Upon completion of a $5.28 million capital program to result in construction of an open pit, conventional vat leach mine targeted to be operational by September, 1989, the property will be owned 69% by B.Y.G. and 31% by Chevron. B.Y.G. is now negotiating the necessary funding to resume property work in April.
Thornton Donaldson, president of B.Y.G., said the project “is estimated to payout and generate a substantial profit of $3.64 million in less than 15 months.” Further development of the property for open pit, underground and heap leach potential was also recommended, the company said.
Total ore reserves from six zones are reported as 1,050,925 tons (proven, probable and possible) grading 0.27 oz gold and 5.5 oz silver per ton. Included in the reserves is a proven block of 137,378 tons grading 0.304 oz gold and 2.86 oz silver, mineable by open pits in the Brown McDade zone.
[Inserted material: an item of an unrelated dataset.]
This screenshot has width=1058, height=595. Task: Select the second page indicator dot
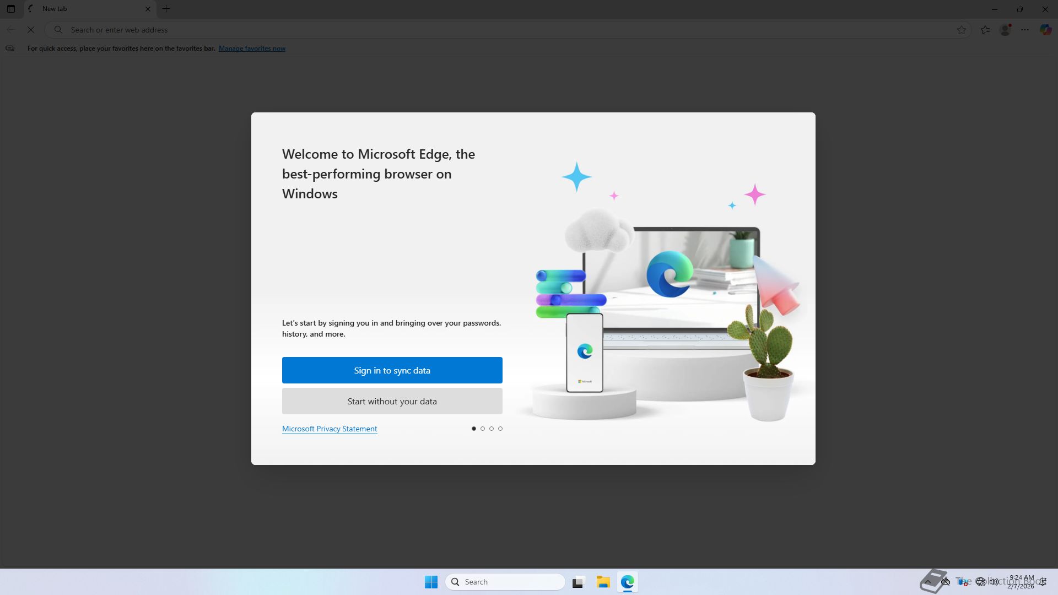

Proven and probable reserves from four deposits are reported as 636,000 tons grading 0.344 oz gold and 5.745 oz silver, which the company said is sufficient for six years production.
Gold and silver are reported to occur in a series of subparallel, steeply dipping quartz sulphide veins. The company noted that four of the deposits — Brown McDade, Flex, Orloff King and Webber — are oxidized to considerable depths. The property also contains three known deposits containing underground sulphide ore; Huestis, Webber and Flex.
All of the deposits are open to reserve extension to depth, and at least in one direction along strike. The company said additional work is also warranted on 13 other partially explored mineralized zones on the property.
The property, previously known as Mt. Nansen, was mined briefly in the late sixties and again in the mid-seventies by a previous operator. Poor recovery of gold due to the refractory nature of sulphide ores and lack of a cyanide circuit to treat oxide ores were cited as the reasons for the mine closure. Recent cyanide amenability tests carried out on samples from the Brown McDade zone are reported to have indicated the open pittable material should average 86% recovery using a grind of 70% minus 74 microns and a 24-hour hold in the tanks.